Koniec roku zobowiązuje. Aby go dobrze podsumować zrobiliśmy taki krótki świato-przegląd. Jakieś 3600km w poziomie i 3200m w pionie w dwa tygodnie. To znaczy najpierw pojechaliśmy na południe. Na taką wysoką włoską górę, taką ze śniegiem, sankami i pizzami z oliwkami. Potem dla odmiany pojechaliśmy na północ - nad morze, takie z Helem, fokami, smażonymi rybami i wesołą dyskoteką z balonami i chrupkami.
Całkiem fajnie to wyszło.

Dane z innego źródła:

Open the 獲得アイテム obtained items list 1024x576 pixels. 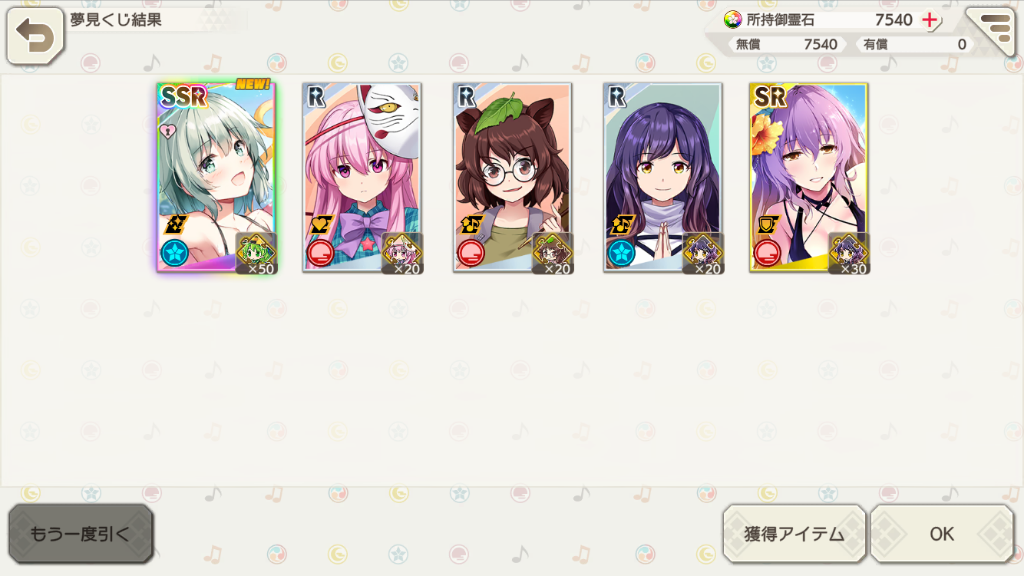click(x=794, y=534)
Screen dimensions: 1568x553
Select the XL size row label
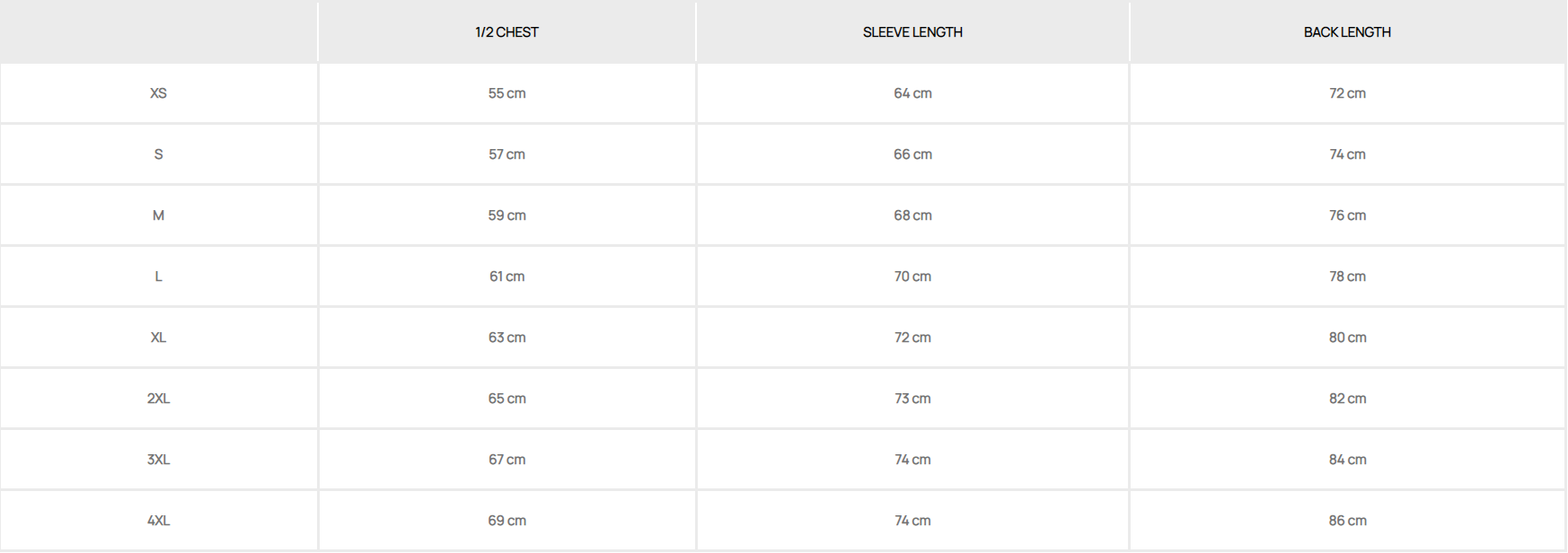(158, 338)
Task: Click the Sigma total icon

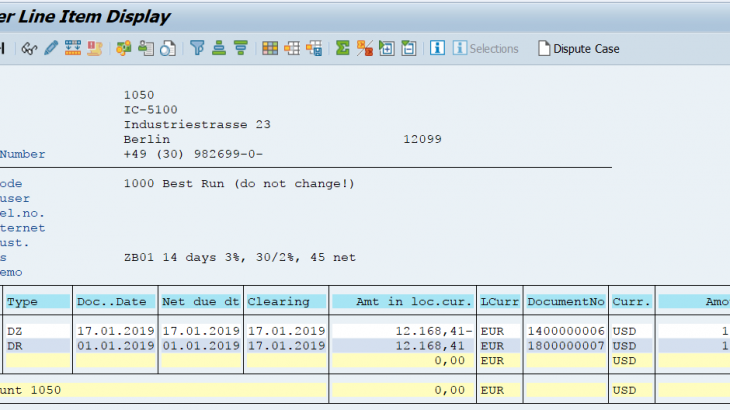Action: click(343, 48)
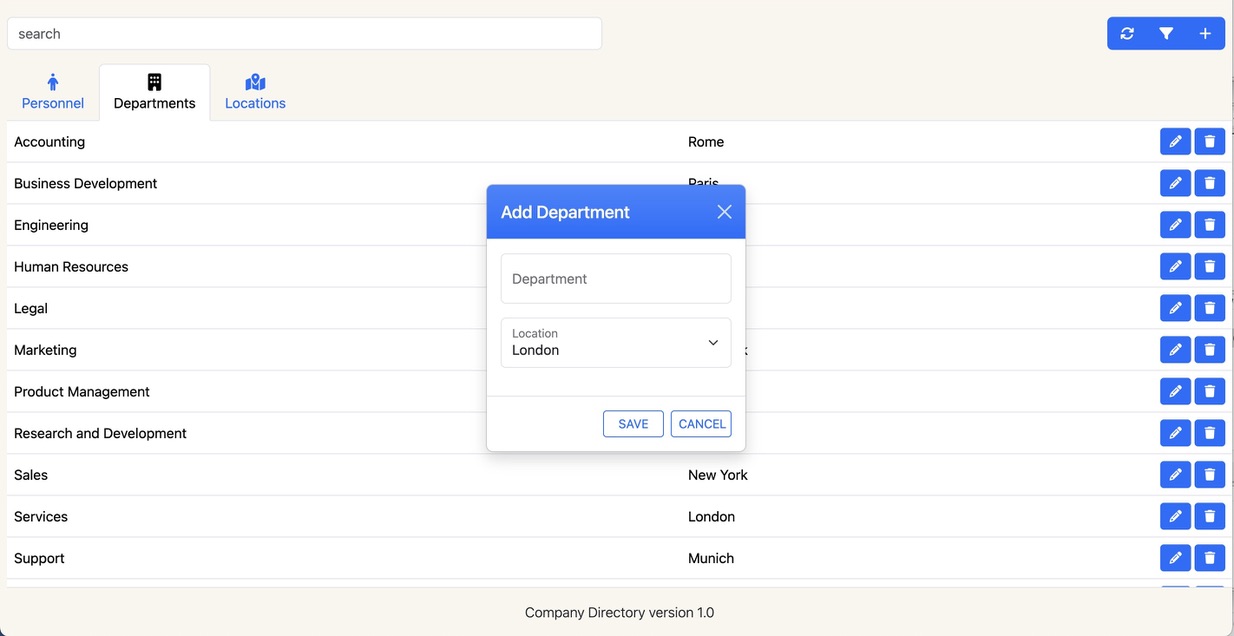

Co prawda Babcia Krysia się dziwiła, że daliśmy się tak wyciągnąć. Bo niby to inne dzieci wolą siedzieć sobie spokojnie w domu. Ja wiem? U nas nie ma ani fok, ani takiej pysznej pizzy ani nie można się tak rozpędzić na sankach z góry. Uzgodniliśmy z Jakubem, że co roku będziemy sobie tak sprawdzać i zdecydujemy co najlepsze. I wcale się nie dziw babciu. Tylko się pakuj i zabieraj z nami, wtedy sama ocenisz. Jakoś Monika z Arturem dali się namówić na tą włoską pizzę i też im się podobało. A nad morze to wyciągnęliśmy jeszcze większą gromadkę. A teraz możemy sobie spokojnie odpoczywać.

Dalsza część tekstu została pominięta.